YouTube has long been a bit of a playground for Google, letting them figure out how best to manage a modern media superpower in mid-operation. There are constant changes as the landscape of the web and popular media changes around YouTube, and some of those changes have left a bad taste in community members’ mouths. Everybody from nigh-anonymous commenters to hugely famous YouTubers are speaking out on some of the same issues with the platform. While some of these issues revolve around the role of the user, most of the grievances on offer are purely about how YouTube is managed and how content is presented. The system, as it is now, favors bigger names and can tend to leave smaller channels in the dust, making sub-million subscriber count territory a wild west of sorts, where somebody who may love your content will never find you unless somebody more popular name drops you, they see you in comments, or they happen to search for covers of a certain song or videos of a certain game and find you that way. Even once you’ve won users over, the way things are managed right now can turn keeping them interested and subscribed into a struggle.

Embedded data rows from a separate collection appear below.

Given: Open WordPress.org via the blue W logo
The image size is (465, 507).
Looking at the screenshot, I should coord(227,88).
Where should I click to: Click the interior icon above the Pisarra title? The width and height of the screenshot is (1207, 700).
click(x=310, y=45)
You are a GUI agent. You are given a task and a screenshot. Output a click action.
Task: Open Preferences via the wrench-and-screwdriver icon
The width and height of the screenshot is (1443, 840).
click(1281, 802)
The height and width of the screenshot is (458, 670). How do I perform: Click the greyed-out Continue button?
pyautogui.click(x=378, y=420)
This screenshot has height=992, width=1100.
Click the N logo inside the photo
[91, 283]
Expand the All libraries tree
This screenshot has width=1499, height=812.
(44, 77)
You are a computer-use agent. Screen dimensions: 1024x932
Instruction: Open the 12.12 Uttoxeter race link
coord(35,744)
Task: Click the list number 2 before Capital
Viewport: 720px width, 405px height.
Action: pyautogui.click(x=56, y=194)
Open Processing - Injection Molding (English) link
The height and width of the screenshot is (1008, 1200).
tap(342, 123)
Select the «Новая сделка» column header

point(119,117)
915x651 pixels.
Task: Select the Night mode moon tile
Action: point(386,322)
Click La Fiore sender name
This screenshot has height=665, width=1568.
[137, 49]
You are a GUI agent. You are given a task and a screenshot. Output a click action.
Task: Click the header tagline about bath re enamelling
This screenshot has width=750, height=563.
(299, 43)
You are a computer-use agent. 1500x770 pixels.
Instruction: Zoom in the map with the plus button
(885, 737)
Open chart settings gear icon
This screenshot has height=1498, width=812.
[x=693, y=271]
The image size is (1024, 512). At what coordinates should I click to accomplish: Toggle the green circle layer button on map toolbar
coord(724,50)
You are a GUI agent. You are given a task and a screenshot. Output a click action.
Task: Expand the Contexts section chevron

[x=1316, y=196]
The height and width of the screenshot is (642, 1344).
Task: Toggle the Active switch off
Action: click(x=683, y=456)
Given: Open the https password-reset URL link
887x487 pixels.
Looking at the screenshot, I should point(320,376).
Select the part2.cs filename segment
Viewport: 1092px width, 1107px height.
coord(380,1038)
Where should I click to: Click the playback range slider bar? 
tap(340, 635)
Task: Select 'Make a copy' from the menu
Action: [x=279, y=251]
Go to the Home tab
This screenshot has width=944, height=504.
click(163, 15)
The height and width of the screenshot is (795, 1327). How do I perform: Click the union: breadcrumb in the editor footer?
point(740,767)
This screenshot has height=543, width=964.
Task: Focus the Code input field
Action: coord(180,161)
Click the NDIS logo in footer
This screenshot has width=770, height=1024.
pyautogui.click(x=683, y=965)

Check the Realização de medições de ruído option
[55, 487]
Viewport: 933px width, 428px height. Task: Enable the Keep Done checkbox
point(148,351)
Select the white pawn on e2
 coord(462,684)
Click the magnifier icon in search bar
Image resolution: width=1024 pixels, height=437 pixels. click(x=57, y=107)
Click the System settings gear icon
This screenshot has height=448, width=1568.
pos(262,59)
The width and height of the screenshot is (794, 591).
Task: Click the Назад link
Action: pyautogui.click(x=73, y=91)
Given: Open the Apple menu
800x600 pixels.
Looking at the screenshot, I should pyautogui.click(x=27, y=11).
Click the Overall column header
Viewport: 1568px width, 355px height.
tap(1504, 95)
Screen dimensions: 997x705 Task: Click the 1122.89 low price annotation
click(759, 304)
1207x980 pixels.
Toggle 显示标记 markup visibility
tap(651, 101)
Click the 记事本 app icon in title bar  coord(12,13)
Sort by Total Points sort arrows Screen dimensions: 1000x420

Recently, PewDiePie elaborately pranked the whole YouTube community, and most people took it as just that; an elaborate prank. The thing is, it was his way of speaking out, and he’s not alone. For starters, there are a lot of YouTubers out there with tons of subscribers and lots of content, but who are rarely featured on the front page or in the media, thanks to YouTube’s lack of attention to content discovery. The Play Store has an Indie Corner, so why shouldn’t YouTube have a showcase for less popular channels? On top of that, channels that do manage to reach users can’t always retain them. Recently, many YouTubers noticed their subscriber count suddenly plunging. According to YouTube, this was a purge of fake or inactive accounts, as well as the correction of a bug that showed an inaccurate subscriber count. Big names mostly laughed it off, but for some, the hit was devastating, and since many perks of YouTube are based on views and subscribers, they lost ground. The new YouTube Heroes moderation system, allowing common commenters to play community police, was also decried by both users and YouTubers alike who see the potential for false alarms.
YouTube Red was one of the biggest complaints of smaller channels. Big names get featured in exclusive content, giving them more visibility. Smaller creators, meanwhile, are snubbed with the way things are right now. Changes to the enforcement of community guidelines have recently left a lot of ambiguity as to what content is and is not acceptable, and gotten a lot of videos deleted. This, too, has angered YouTubers and users alike. The community is speaking out, loud and clear, both on YouTube and on the internet at large. While YouTube may hold the majority of the streaming traffic on the internet right now, along with the majority of content and a massive user base, they could lose it all if they don’t start listening to their community. Many big YouTubers have more than enough money and influence to roll out a competing product, and many competing products already exist or are being built. YouTube is not in any immediate danger due to the large amount of exclusive content that people won’t find on other sites, but as creators start to get fed up and leave, users will likely follow, and that could mean that YouTube loses its biggest current advantage over other streaming solutions; sheer numbers.